Researchers Uncover Molecular Consequences of CMT Type 2 Mutations

Researchers have identified molecular consequences of mutations in the MORC2 gene — one of the genes that may cause Charcot-Marie Tooth (CMT) disease.

The mutations, researchers at the University of Cambridge in the U.K. showed, cause alterations in what is known as epigenetic silencing, which is a mechanism for shutting down gene activity by placing chemical flags on the DNA.

This type of control over gene activity is crucial for normal nerve cell functions. The detailed insights into how the processes fail might allow for future efforts to precisely target CMT disease mechanisms.

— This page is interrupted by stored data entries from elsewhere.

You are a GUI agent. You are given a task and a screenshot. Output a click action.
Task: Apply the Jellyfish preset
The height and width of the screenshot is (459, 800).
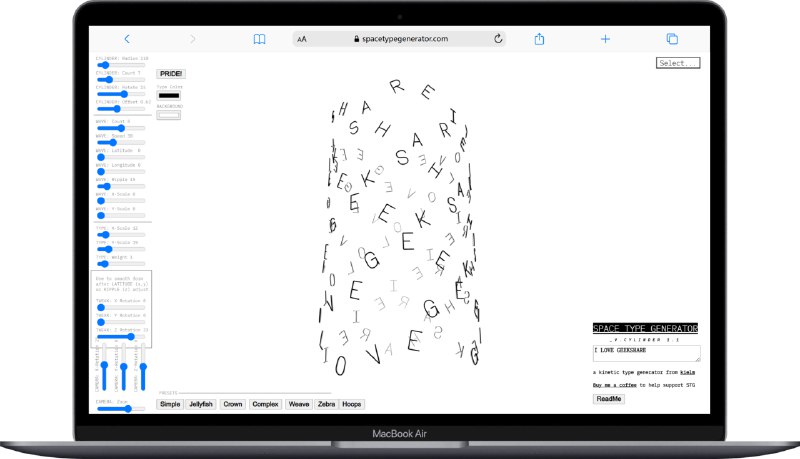click(x=203, y=404)
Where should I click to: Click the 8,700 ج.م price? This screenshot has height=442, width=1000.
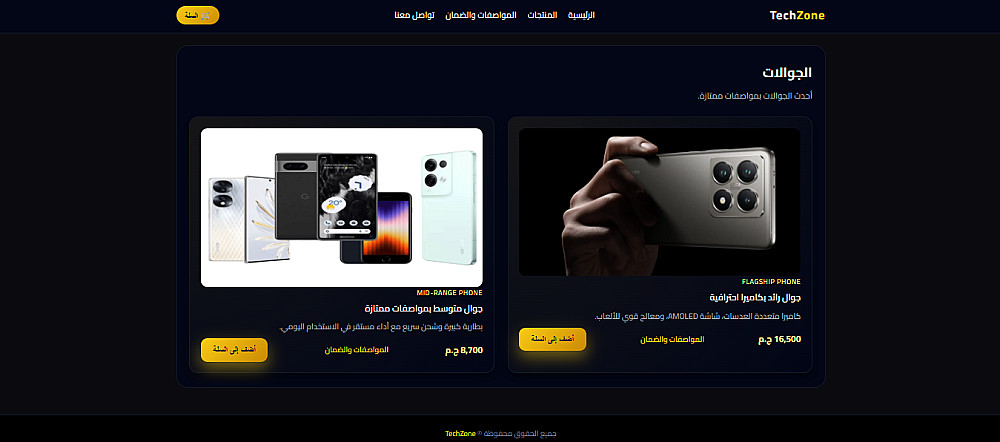coord(464,350)
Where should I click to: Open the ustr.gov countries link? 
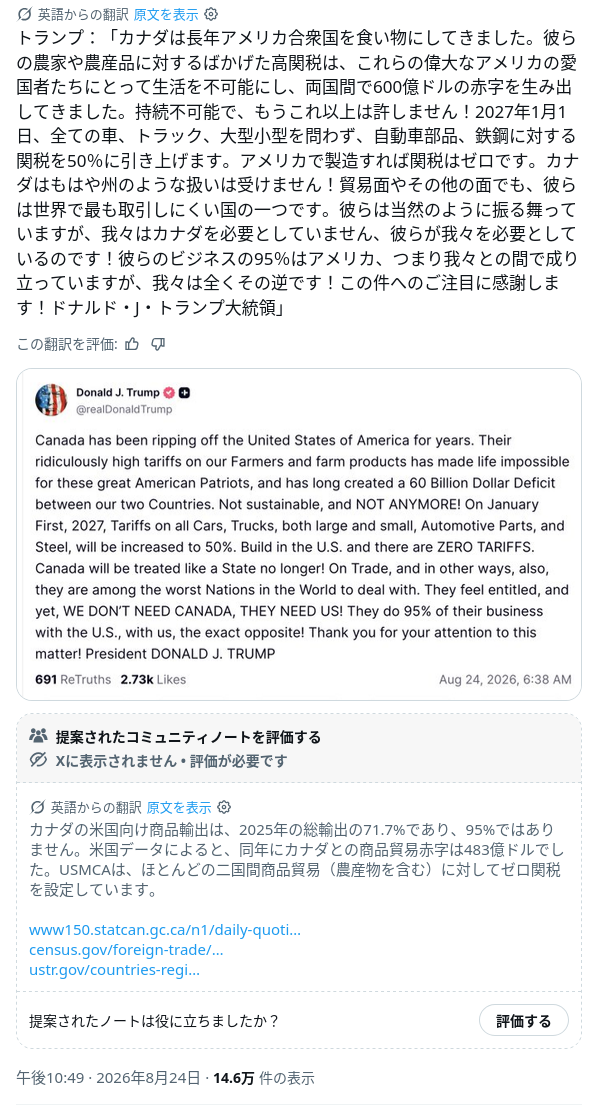[114, 969]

The study, “Neuropathic mutations in MORC2 perturb GHKL ATPase dimerization dynamics and epigenetic silencing by multiple structural mechanisms,” was made public through the bioRxiv preprint server, and has not yet been peer-reviewed.

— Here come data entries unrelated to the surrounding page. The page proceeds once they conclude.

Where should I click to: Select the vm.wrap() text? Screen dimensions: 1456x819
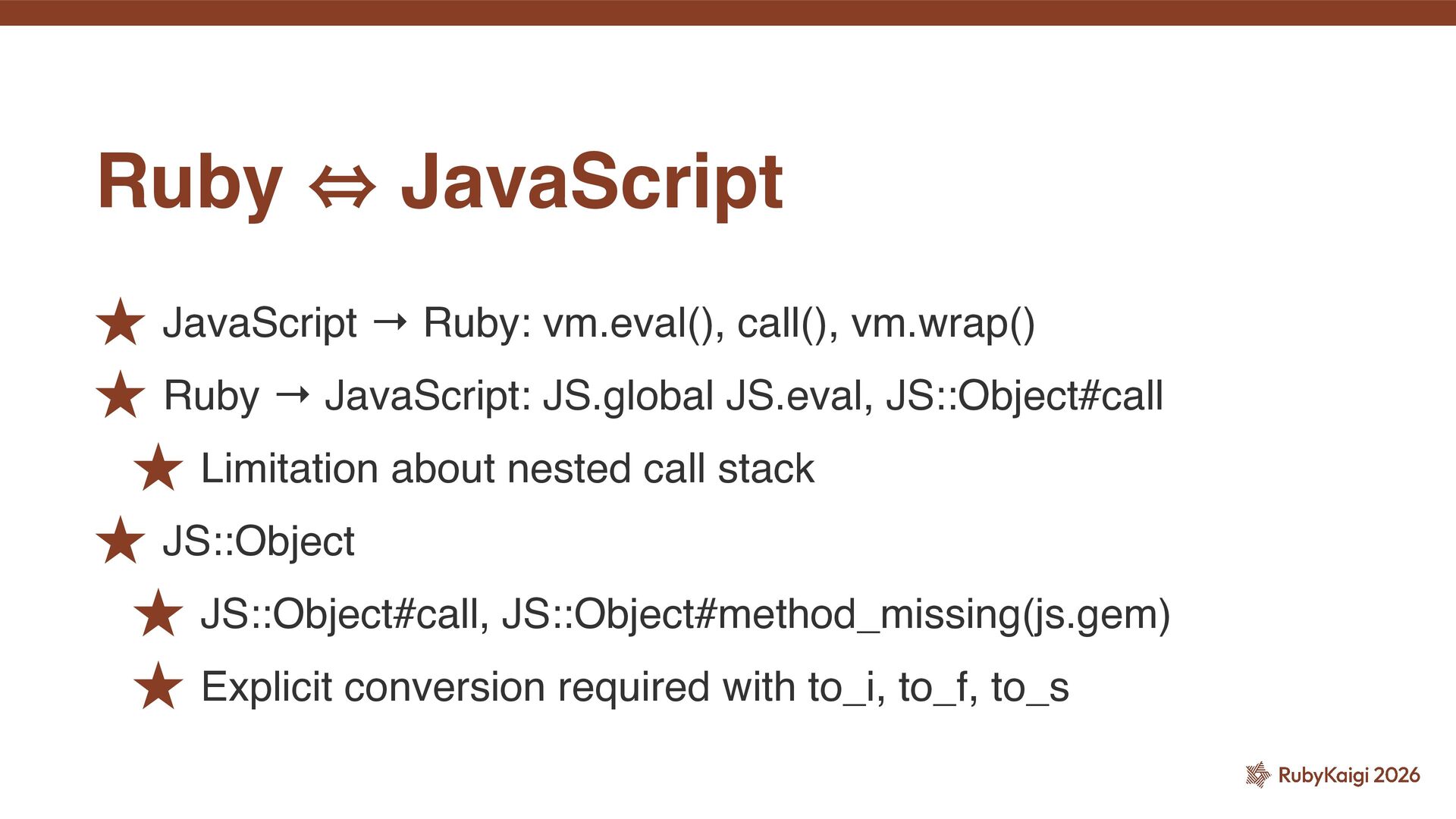(x=943, y=323)
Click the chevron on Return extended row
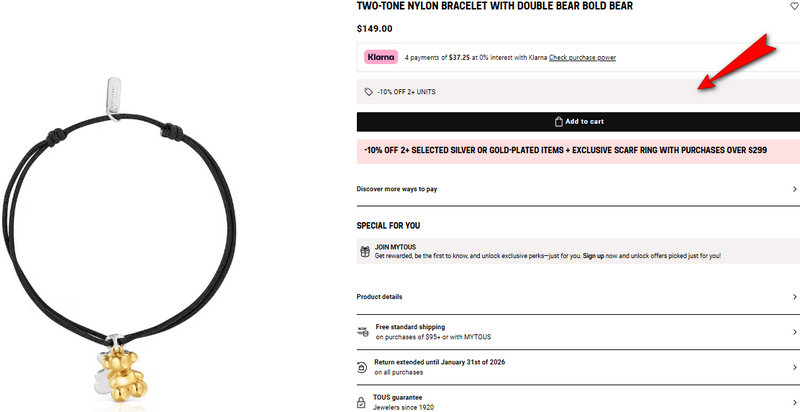Screen dimensions: 800x412 click(x=795, y=366)
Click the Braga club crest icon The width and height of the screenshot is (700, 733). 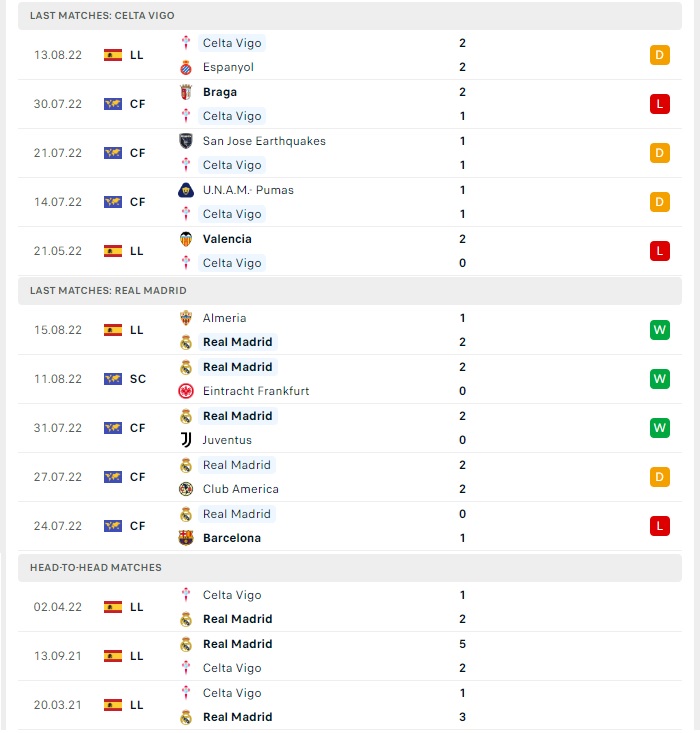pyautogui.click(x=186, y=92)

Mutations in the MORC2 gene give rise to the subtype Z of CMT type 2, in which axons — the long neuronal projections that send electric signals — start malfunctioning.

In January 2017, the research team published an article in the journal Nature Genetics, which showed that MORC2 mutations linked to CMT activates a complex called HUSH, which carries out the gene silencing order. Based on this finding, they aimed to further characterize the molecular steps involved in this action.

To do so, they compared biochemical features and tracked the cellular behavior of two MORC2  variants linked to CMT — holding mutations called S87L and R252W. In addition, they included normal MORC2 proteins and a mutation linked to severe spinal muscular atrophy (SMA).

Their earlier studies also demonstrated that chemical energy, in the form of a molecule called ATP, is required for the process. When ATP is broken down, the pair disassembles. The disease-associated mutations are found in the region of MORC2 that breaks down ATP.

They’ve now discovered that ATP allows MORC2 proteins to team up in pairs — an action required to activate HUSH. This activity, they noted, is fine-tuned by the rate at which ATP binds and is broken down in the complex.

They also could see that different mutations impact this action in slightly different ways, all centered around the pairing process. Both CMT mutations accelerated the rate at which ATP was degraded.

While the research is far from providing patients with CMT potential relief, understanding the details of molecular disease processes is a necessary step for the later development of treatments that might correct these abnormalities.